▶ [Task statement]:
In the lines from the start of the records up to and including the line with "click(349, 345)", swap "computer-use agent" for "screen assistant" and write those lines out again with nothing else changed. Omit the pictures from your answer.

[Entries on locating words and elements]
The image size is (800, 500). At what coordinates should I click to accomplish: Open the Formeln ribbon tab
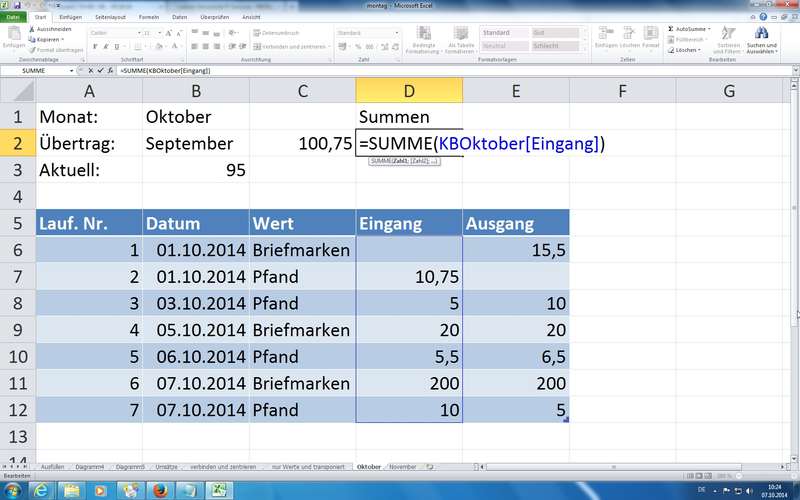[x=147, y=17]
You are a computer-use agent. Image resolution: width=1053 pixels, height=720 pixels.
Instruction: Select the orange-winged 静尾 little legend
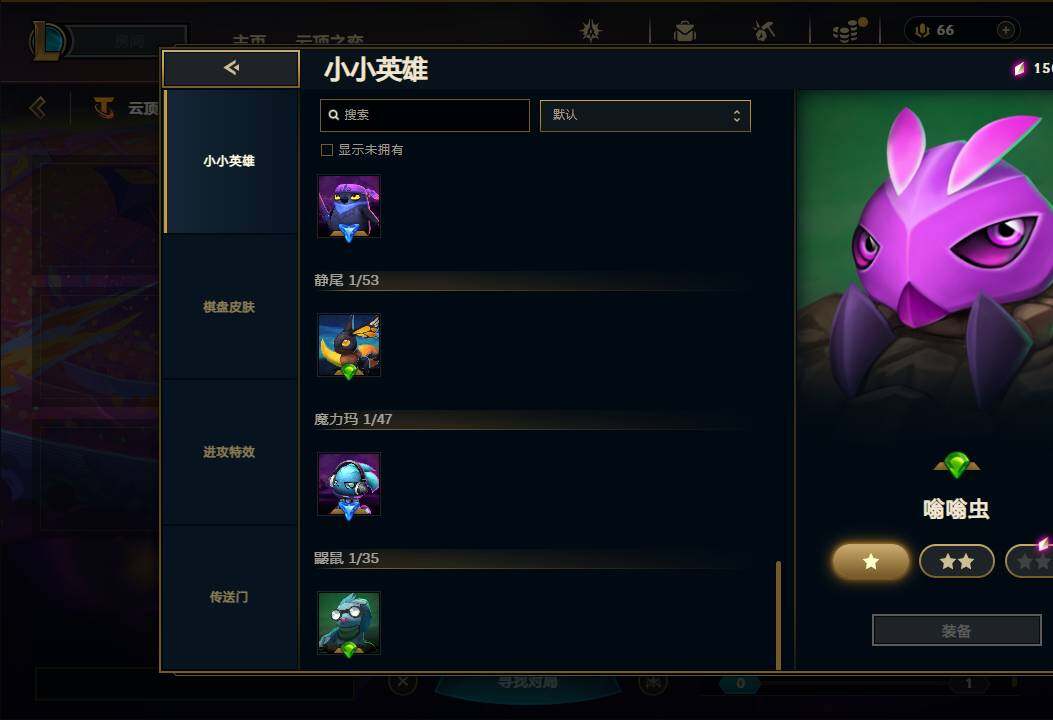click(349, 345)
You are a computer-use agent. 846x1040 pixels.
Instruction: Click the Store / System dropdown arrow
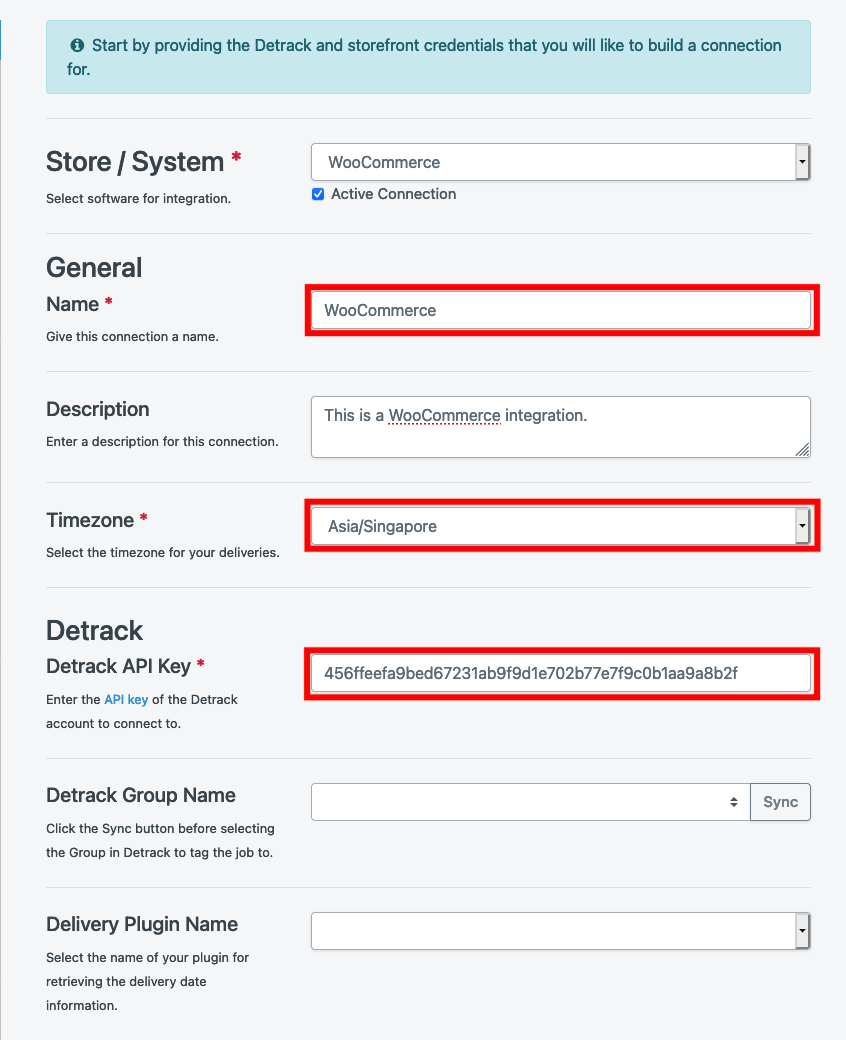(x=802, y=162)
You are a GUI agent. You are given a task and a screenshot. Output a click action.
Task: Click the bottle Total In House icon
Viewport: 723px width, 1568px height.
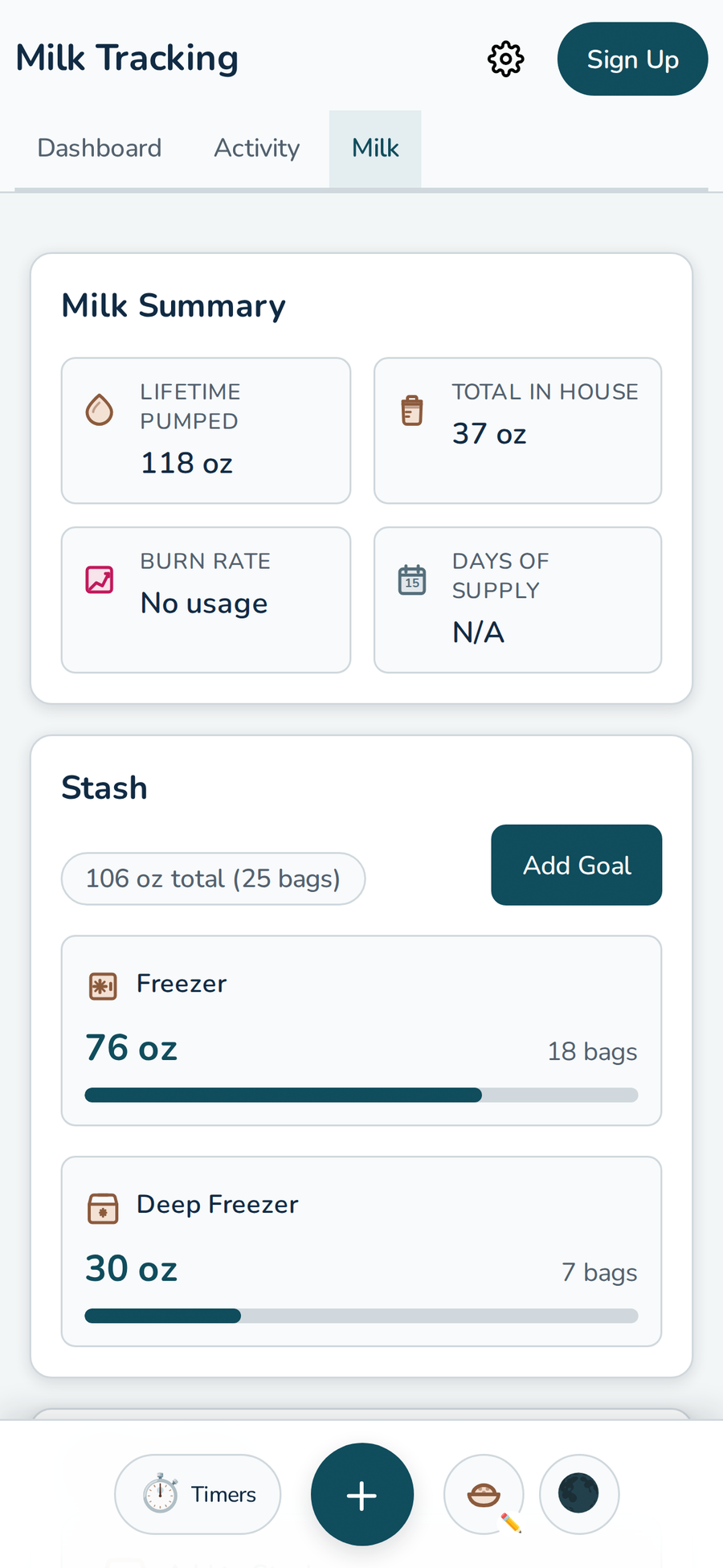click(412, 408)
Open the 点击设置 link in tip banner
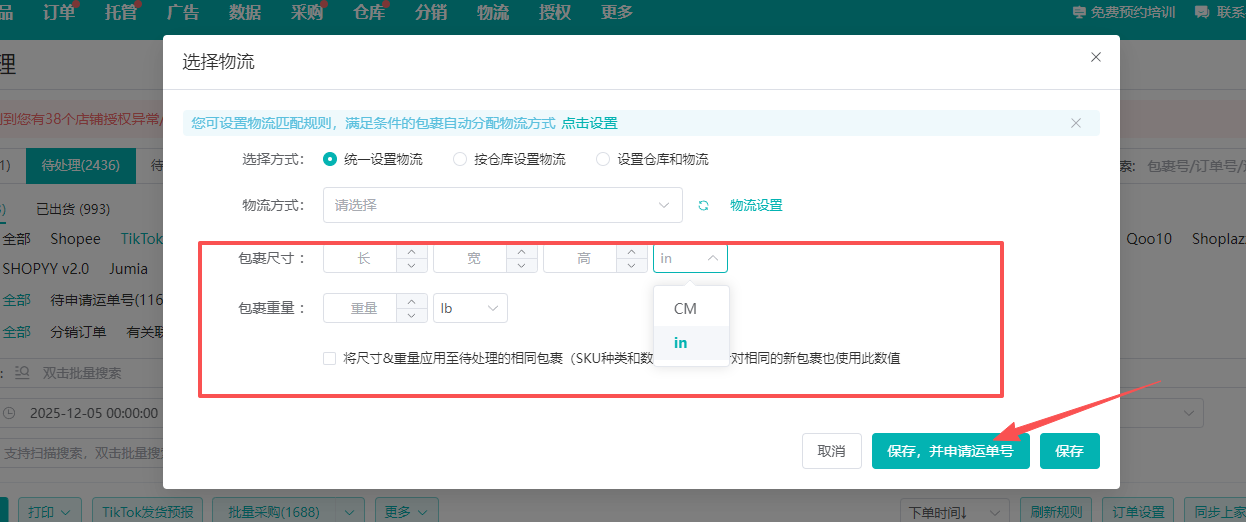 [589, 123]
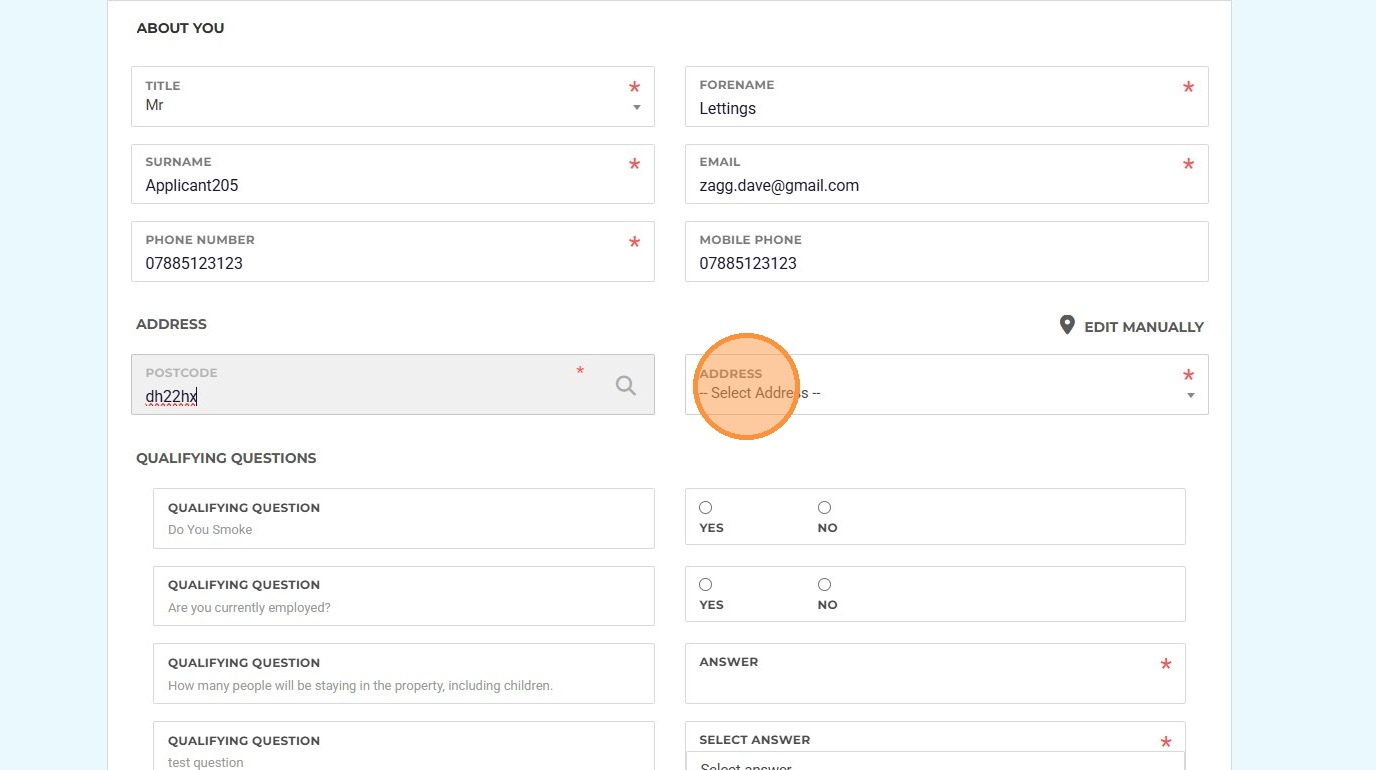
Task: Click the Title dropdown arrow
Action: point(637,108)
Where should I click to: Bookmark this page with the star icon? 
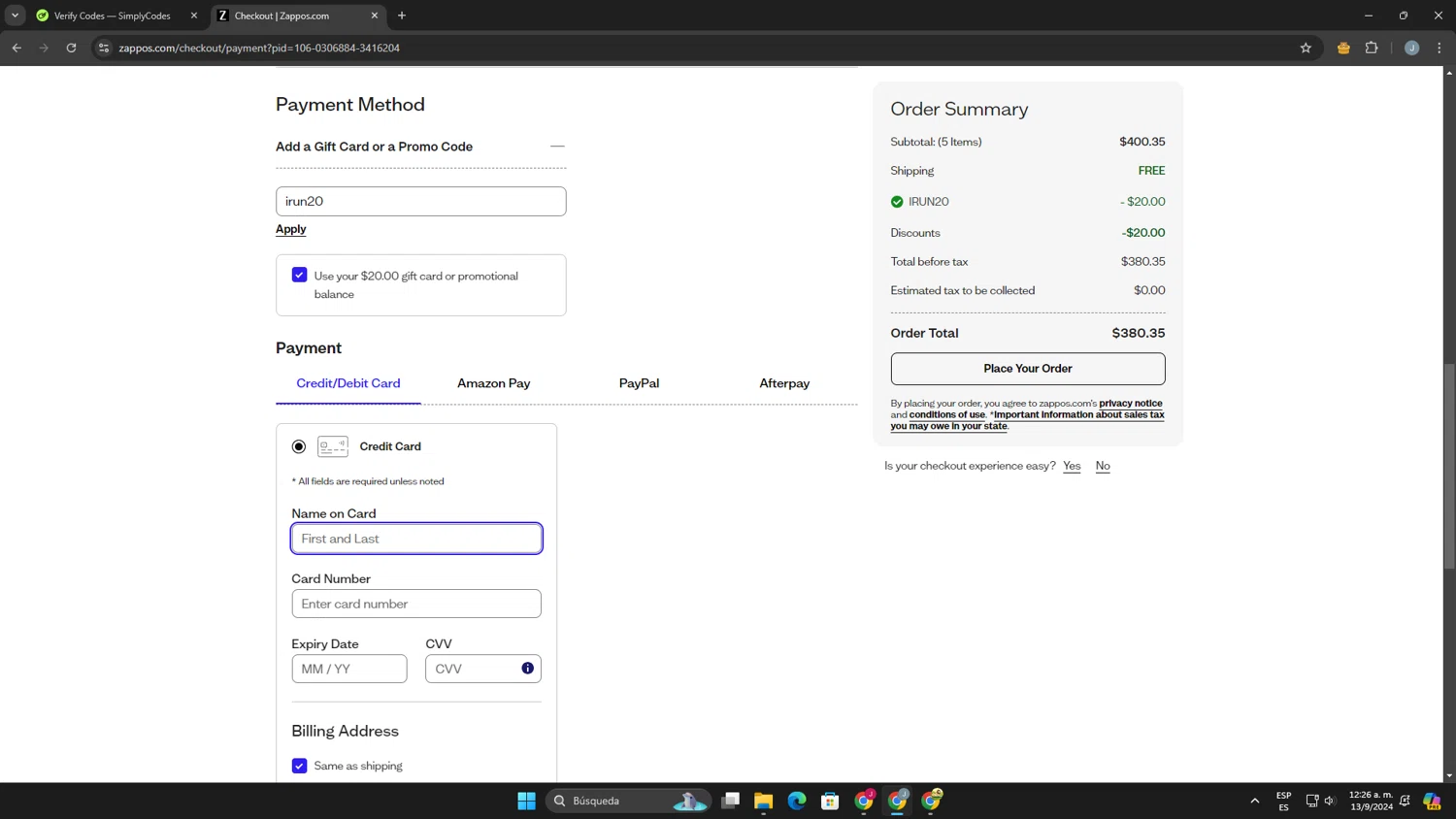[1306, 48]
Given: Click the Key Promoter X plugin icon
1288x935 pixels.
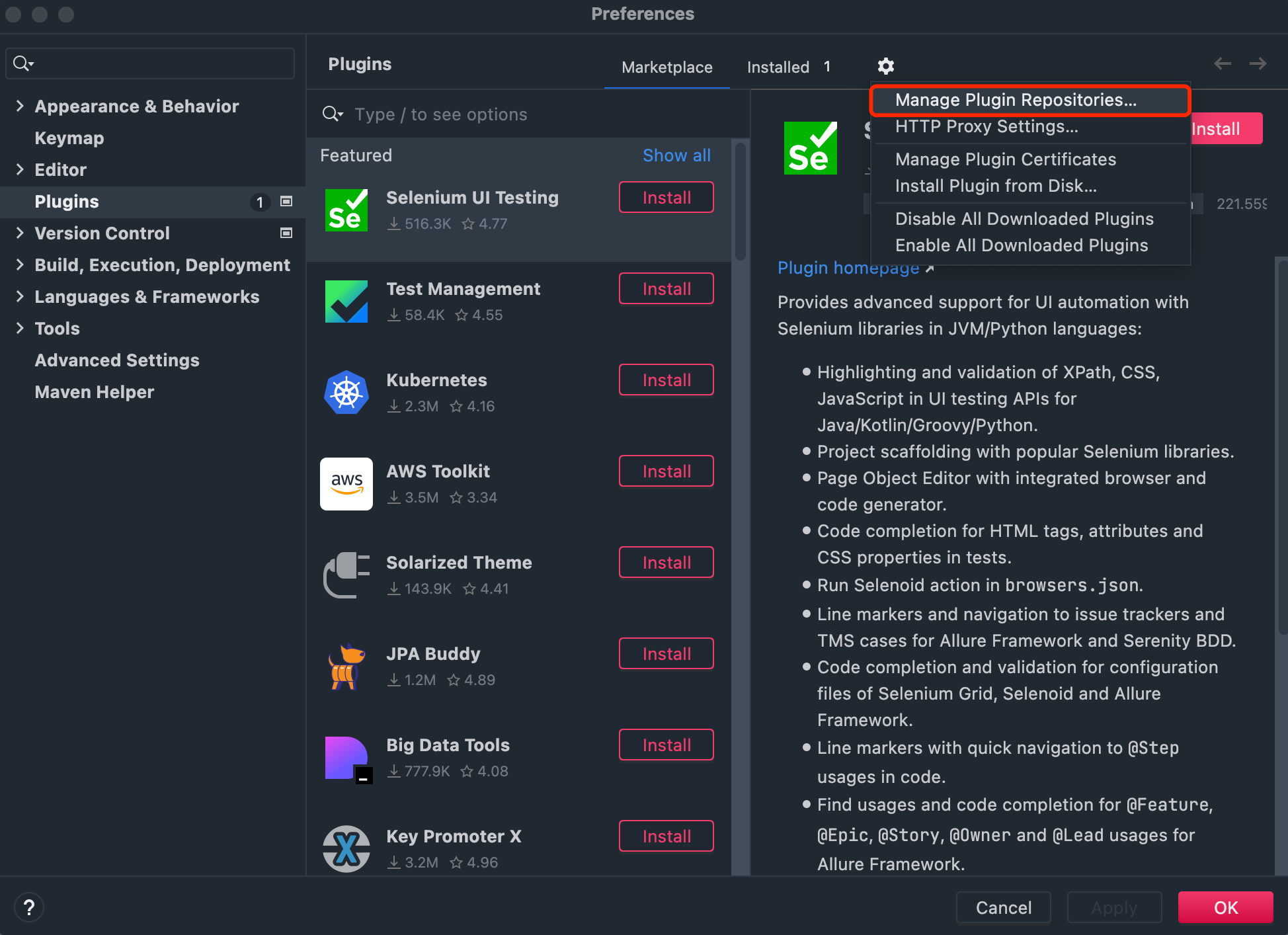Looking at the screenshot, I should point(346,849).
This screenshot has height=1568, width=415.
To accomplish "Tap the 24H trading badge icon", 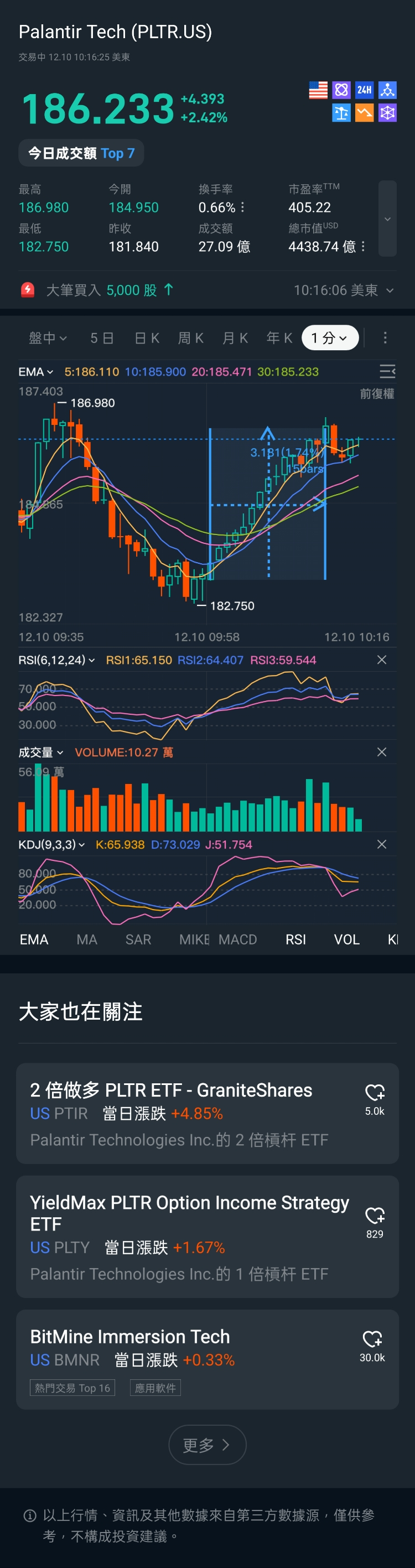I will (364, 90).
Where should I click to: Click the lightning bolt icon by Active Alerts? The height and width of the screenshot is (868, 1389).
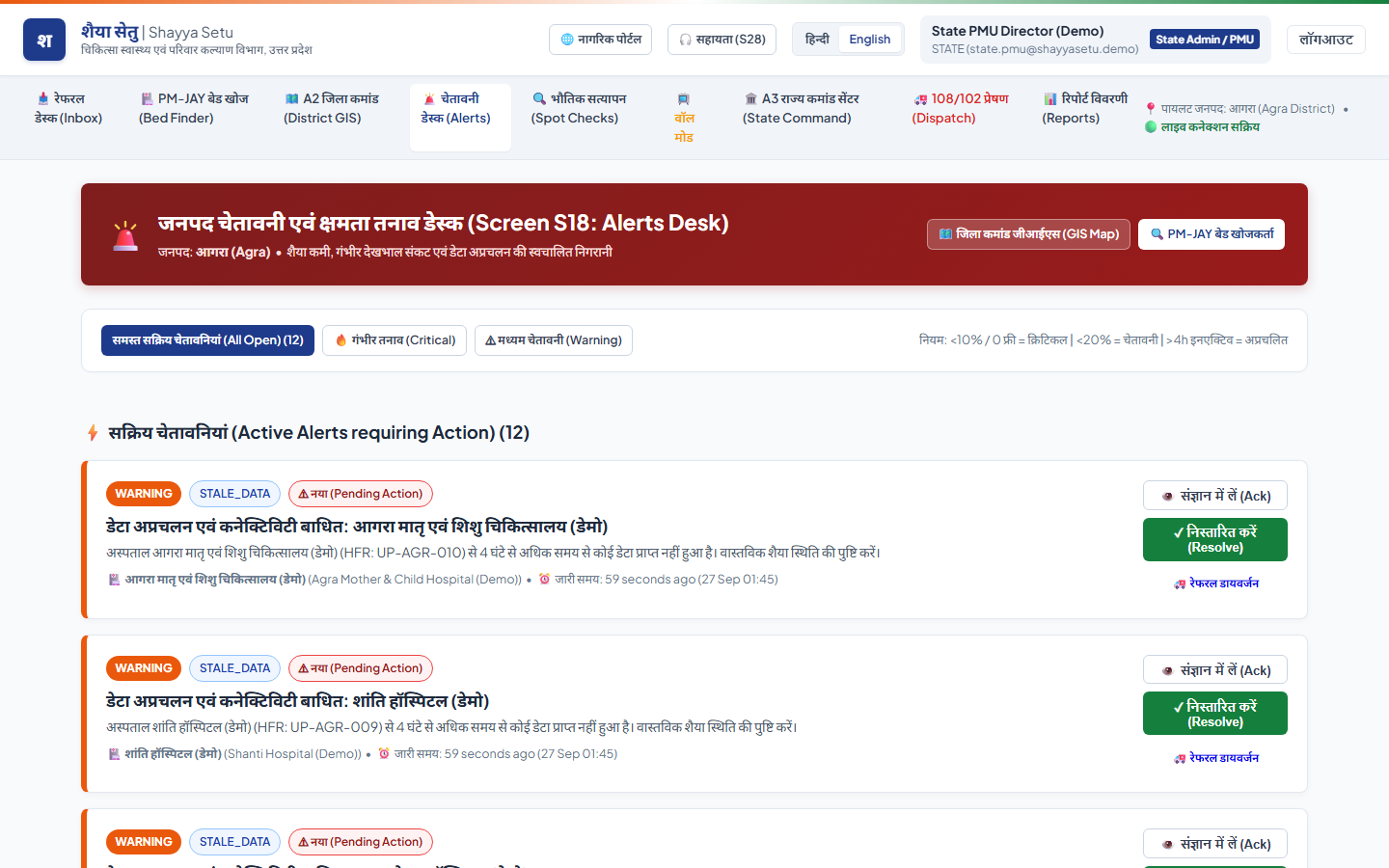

▶ [The solution]:
The image size is (800, 500). At what coordinates should I click to accomplish: Open the Formeln ribbon tab
[x=147, y=17]
You are a screen assistant. Image resolution: width=1053 pixels, height=720 pixels.
Instruction: Select the orange-winged 静尾 little legend
click(349, 345)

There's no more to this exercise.